| Data supplied |
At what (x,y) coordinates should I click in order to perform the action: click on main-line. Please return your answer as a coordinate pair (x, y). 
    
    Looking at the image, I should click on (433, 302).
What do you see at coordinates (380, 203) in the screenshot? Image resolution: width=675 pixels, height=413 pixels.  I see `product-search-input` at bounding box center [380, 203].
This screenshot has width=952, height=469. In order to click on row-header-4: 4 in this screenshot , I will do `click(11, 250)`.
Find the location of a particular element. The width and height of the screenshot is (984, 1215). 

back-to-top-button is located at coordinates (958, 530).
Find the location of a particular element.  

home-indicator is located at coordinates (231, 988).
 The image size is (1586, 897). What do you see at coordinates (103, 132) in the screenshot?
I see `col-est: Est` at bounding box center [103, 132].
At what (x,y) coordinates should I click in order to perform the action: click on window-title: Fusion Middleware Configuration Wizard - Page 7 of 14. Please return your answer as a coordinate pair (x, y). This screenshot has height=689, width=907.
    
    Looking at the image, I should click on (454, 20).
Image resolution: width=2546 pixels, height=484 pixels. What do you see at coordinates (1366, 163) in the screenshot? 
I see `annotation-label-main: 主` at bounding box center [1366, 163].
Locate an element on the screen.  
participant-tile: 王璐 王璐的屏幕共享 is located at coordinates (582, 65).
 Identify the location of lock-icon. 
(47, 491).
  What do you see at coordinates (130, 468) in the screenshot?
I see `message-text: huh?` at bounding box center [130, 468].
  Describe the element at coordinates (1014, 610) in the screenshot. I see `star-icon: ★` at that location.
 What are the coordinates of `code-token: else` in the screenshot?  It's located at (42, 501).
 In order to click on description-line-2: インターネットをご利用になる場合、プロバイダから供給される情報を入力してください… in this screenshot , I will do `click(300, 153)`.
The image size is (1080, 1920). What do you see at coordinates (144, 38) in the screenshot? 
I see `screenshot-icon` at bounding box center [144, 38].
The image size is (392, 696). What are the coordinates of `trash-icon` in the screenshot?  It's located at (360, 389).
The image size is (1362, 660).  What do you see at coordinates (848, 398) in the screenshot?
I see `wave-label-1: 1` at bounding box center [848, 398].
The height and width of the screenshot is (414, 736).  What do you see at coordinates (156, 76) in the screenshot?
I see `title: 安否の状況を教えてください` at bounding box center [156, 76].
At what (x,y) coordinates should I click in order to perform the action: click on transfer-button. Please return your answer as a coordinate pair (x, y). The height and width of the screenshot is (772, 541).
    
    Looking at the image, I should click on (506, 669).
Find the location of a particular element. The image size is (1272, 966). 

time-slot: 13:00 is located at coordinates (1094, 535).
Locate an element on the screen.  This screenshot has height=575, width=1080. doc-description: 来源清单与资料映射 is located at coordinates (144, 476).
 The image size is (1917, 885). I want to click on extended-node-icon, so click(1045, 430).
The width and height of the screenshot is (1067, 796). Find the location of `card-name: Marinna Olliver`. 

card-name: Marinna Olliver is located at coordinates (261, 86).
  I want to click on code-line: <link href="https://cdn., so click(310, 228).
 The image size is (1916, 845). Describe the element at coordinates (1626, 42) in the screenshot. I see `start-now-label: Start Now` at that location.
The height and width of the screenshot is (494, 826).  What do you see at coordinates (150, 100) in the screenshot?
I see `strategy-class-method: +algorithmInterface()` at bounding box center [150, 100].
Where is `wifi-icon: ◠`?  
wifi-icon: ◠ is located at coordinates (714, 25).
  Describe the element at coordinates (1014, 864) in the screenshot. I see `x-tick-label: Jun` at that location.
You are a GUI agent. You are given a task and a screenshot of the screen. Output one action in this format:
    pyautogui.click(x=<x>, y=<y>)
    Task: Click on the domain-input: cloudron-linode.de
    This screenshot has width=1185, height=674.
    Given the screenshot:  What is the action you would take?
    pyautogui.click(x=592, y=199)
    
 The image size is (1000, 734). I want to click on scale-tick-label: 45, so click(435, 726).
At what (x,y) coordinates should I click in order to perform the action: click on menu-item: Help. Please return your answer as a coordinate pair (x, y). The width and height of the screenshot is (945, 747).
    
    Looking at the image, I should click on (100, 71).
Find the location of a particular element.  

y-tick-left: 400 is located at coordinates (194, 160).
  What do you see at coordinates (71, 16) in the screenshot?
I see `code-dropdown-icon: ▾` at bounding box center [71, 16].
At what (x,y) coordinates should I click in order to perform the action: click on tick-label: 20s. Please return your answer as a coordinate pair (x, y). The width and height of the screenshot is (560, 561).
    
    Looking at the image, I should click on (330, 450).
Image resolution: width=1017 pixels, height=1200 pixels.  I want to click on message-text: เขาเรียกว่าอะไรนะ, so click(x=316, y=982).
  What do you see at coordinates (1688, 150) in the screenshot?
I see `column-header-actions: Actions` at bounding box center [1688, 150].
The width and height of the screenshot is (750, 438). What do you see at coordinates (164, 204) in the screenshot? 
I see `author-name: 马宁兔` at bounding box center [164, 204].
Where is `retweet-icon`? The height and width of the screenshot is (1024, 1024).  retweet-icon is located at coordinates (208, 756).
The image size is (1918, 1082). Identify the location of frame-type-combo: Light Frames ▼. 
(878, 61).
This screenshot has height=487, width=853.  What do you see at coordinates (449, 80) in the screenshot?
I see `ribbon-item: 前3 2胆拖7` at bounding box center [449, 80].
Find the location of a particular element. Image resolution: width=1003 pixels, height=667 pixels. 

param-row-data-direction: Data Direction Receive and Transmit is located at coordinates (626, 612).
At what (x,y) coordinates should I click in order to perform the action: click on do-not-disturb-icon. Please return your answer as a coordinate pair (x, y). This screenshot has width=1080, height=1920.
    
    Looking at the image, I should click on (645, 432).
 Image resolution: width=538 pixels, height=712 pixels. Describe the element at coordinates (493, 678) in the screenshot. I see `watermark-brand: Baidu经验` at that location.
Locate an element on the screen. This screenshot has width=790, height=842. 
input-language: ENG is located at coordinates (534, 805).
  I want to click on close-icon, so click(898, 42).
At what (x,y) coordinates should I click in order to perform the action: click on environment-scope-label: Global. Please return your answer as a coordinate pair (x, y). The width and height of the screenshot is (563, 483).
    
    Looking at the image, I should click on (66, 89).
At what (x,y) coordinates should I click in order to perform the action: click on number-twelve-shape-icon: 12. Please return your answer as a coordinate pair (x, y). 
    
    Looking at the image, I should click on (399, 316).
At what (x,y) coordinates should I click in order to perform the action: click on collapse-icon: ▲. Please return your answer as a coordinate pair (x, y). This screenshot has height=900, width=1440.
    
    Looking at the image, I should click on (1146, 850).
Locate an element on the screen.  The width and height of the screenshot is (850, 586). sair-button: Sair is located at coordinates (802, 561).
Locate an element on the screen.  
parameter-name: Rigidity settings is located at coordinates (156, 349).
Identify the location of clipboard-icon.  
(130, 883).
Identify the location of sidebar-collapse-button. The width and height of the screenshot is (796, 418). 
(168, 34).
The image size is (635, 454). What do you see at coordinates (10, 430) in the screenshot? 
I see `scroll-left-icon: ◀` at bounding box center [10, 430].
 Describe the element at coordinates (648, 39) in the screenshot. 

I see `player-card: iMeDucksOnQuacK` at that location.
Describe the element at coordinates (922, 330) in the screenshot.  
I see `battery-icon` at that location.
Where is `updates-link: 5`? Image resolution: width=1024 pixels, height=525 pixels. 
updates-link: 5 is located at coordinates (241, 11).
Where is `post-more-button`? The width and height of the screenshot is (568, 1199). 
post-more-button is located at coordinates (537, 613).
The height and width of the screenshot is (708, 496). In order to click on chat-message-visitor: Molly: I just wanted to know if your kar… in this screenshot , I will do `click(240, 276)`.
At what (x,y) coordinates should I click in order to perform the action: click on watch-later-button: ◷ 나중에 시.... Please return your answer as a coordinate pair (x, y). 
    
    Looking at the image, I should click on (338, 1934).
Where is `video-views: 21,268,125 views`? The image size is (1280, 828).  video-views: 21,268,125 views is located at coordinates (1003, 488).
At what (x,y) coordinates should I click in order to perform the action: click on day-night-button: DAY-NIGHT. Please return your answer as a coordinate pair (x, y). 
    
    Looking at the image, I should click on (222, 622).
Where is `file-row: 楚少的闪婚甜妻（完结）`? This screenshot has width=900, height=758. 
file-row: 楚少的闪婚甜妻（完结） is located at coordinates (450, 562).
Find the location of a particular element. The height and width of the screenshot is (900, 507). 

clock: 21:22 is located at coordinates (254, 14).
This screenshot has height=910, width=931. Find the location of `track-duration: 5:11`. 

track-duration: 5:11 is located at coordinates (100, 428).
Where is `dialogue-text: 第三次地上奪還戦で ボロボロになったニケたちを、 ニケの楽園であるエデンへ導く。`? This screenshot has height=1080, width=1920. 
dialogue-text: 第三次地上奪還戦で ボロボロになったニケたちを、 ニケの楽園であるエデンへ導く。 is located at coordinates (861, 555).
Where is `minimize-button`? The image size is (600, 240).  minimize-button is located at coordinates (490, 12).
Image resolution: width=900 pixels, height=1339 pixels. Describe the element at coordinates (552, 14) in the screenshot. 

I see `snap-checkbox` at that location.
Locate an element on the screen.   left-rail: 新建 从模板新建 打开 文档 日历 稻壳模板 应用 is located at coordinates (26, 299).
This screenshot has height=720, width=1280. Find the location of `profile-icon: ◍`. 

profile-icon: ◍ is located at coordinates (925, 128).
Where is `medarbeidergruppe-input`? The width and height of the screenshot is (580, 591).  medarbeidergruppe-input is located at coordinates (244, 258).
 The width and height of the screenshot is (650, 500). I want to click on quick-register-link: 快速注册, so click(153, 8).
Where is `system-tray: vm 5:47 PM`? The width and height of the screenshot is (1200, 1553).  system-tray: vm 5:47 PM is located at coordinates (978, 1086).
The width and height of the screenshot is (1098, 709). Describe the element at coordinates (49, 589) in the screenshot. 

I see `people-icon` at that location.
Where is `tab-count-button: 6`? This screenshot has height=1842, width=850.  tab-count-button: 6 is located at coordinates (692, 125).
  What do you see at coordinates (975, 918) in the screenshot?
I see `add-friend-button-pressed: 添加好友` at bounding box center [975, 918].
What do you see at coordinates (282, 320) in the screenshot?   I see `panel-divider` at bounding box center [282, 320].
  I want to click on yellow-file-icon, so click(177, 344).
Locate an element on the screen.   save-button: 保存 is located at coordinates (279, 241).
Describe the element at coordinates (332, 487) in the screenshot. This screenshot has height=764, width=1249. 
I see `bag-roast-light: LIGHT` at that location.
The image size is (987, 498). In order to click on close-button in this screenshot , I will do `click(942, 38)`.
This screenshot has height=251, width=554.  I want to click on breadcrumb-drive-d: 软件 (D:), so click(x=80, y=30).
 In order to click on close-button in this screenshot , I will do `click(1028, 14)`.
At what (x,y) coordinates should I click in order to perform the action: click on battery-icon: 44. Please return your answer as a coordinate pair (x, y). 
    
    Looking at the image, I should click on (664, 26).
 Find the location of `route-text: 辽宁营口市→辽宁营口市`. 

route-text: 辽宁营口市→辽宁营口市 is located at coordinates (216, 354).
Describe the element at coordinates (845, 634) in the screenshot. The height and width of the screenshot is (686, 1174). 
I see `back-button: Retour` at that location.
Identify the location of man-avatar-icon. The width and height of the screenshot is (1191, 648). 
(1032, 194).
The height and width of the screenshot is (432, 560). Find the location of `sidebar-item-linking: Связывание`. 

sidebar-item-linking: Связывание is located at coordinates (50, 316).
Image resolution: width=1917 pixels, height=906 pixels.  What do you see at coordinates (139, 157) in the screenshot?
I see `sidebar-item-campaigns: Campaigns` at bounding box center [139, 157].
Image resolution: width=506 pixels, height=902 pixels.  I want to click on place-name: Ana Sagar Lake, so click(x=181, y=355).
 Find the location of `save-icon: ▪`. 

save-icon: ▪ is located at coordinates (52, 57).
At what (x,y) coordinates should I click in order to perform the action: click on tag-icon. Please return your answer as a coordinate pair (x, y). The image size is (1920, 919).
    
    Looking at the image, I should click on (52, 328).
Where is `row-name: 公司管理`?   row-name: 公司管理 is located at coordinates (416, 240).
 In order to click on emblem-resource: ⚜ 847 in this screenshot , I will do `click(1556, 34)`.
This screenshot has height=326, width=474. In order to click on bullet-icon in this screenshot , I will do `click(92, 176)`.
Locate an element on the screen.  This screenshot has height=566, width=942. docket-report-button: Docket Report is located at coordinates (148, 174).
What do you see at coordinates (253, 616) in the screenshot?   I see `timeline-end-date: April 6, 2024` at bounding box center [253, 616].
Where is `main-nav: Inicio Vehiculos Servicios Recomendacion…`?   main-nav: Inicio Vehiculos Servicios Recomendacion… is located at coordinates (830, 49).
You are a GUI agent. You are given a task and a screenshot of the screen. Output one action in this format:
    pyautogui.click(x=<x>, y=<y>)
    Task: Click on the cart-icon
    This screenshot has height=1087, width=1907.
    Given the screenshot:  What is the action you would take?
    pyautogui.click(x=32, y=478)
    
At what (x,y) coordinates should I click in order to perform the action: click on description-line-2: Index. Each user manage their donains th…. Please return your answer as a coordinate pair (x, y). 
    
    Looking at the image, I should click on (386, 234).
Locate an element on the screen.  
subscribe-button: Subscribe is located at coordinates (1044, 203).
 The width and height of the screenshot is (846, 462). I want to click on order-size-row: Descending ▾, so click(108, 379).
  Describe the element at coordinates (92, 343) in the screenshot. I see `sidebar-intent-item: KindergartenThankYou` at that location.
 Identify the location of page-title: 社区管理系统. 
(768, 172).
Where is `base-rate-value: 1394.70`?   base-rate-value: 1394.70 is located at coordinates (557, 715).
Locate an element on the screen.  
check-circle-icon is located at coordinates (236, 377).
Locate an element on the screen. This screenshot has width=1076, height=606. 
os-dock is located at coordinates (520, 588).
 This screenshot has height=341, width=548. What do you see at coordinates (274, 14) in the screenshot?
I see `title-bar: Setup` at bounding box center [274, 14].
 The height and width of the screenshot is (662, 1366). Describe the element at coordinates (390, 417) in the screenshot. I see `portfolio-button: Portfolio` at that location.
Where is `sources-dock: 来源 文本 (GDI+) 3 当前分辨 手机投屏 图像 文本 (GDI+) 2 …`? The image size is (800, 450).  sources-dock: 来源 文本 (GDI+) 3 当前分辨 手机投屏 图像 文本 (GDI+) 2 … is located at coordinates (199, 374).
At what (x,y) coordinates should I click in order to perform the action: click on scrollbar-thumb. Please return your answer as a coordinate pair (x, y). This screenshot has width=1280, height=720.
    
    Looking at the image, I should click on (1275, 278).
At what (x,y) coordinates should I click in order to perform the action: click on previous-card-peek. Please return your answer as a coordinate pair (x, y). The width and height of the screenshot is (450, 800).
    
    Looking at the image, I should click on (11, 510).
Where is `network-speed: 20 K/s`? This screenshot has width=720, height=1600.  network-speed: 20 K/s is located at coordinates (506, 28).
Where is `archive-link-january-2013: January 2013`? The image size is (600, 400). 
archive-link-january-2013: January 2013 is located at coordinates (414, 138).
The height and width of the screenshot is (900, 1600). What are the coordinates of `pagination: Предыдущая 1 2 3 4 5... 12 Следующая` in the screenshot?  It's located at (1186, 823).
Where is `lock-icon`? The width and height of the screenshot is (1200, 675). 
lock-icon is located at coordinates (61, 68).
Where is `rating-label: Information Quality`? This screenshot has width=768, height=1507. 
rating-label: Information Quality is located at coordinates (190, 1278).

| What to produce |
Rewrite the stretch from the line containing "is (1200, 675)." through the line containing "lock-icon is located at coordinates (61, 68).", replacing "screenshot" with "image" and leaving everything else unchanged.

| Task response |
Where is `lock-icon`? The width and height of the image is (1200, 675). 
lock-icon is located at coordinates (61, 68).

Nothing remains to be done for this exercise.